Jane Alexander | February 20, 2019
How worried should you be if your co-worker is a robot?
What’s with the recent flurry of dire forecasts and associated responses regarding robots and artificial intelligence (AI)? Are productivity-driven manufacturers unknowingly putting employees at risk by placing robots on the plant floor? What type of safeguarding is required? In short, as tech executive and billionaire entrepreneur Elon Musk and others have suggested, should robots be regulated?
According to Carrie Halle of Rockford Systems, Rockford, IL (rockfordsystems.com), the jury is still out. She offered the following detailed discussion of the situation and highlighted a number of relevant safety regulations and standards already on the books.
‘DUMB’ MACHINES VS. COBOTS
Until now, the robots used in manufacturing have primarily been “dumb” robots; that is, room-sized, programmed machinery engineered to perform repetitive tasks that are dirty, dangerous, or just plain dull. Typical applications include welding, assembly, material handling, and packaging. Although these machines are very large and certainly have enough power to cause injuries, the instances of employees actually being injured by robots are relatively rare. In fact, in the past three decades, robots have accounted for 33 workplace deaths and injuries in the United States, according to data from the Occupational Health & Safety Administration (OSHA), Washington (osha.gov).

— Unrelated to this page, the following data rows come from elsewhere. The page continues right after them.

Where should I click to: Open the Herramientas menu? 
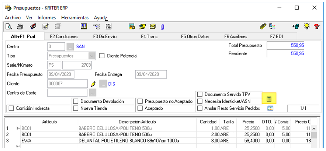[75, 18]
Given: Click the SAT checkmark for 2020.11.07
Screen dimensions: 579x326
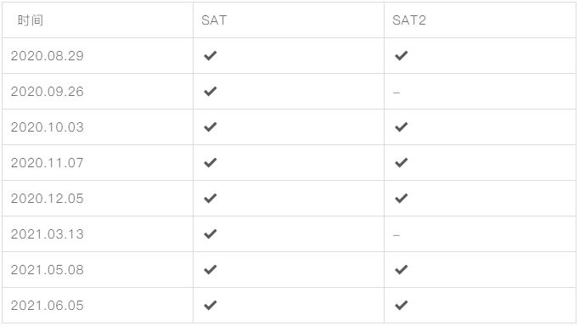Looking at the screenshot, I should (x=210, y=163).
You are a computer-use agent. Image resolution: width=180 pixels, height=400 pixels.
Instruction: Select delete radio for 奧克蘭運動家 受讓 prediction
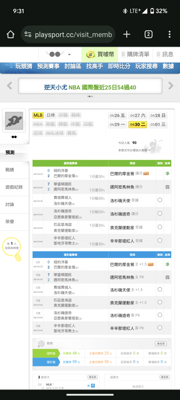tap(160, 227)
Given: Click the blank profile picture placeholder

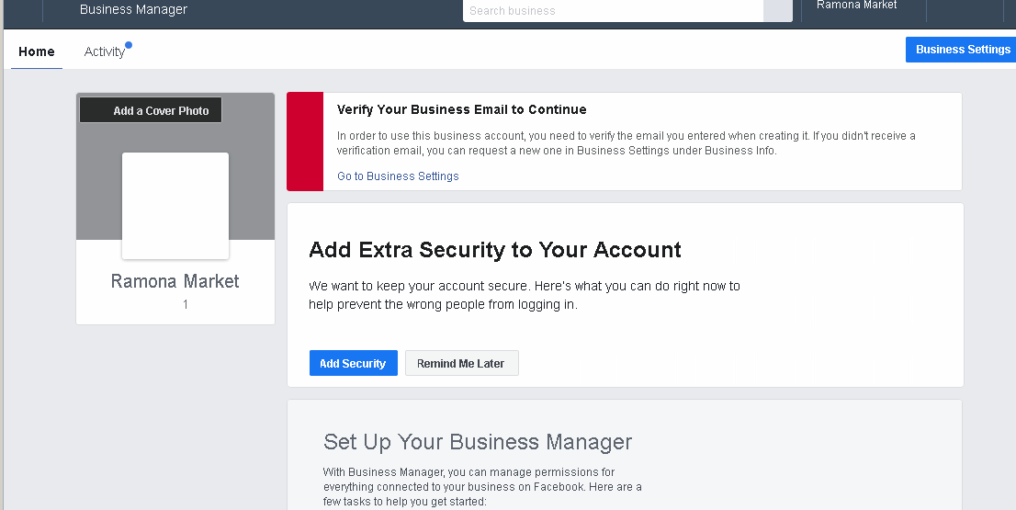Looking at the screenshot, I should click(x=175, y=206).
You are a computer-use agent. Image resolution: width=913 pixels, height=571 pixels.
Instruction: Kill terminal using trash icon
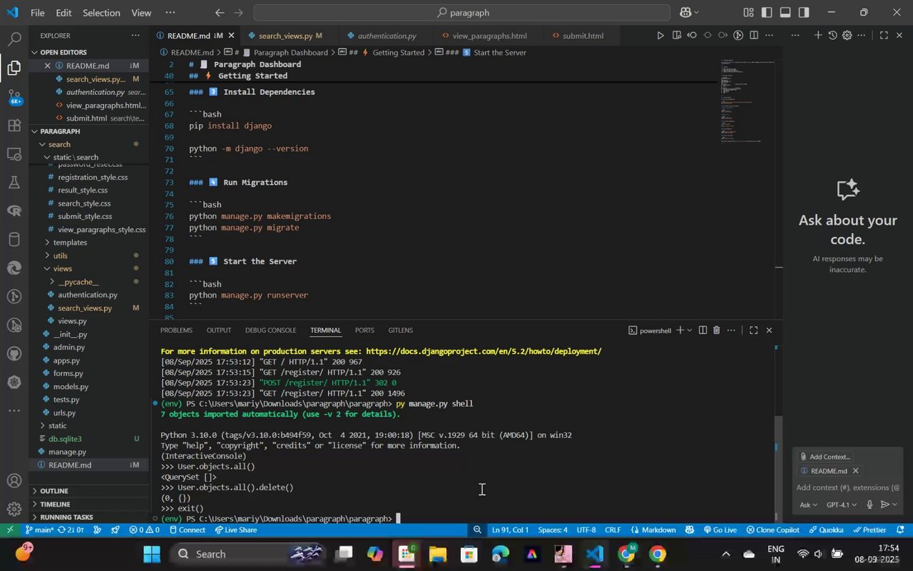pyautogui.click(x=717, y=330)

So, why the sudden uproar when there are already 1.6 million industrial robots in use worldwide? Most of the calls for regulation stem from a new generation of robots called “cobots,” i.e., collaborative robots. Unlike standard industrial robots that are usually contained in cages, cobots, which incorporate near-human capabilities and traits such as sensing, dexterity, memory, and trainability, have more autonomy and freedom to move about on their own.
For cobots to be truly productive, they must work uncaged, side-by-side with people. This type of environment introduces the potential for more injuries. In the past, most injuries or deaths happened when humans who were maintaining the robots made an error or violated the safety barriers, such as by entering a cage. Many safety experts fear that, given the fact the cage is all but eliminated with cobots, injuries could rise.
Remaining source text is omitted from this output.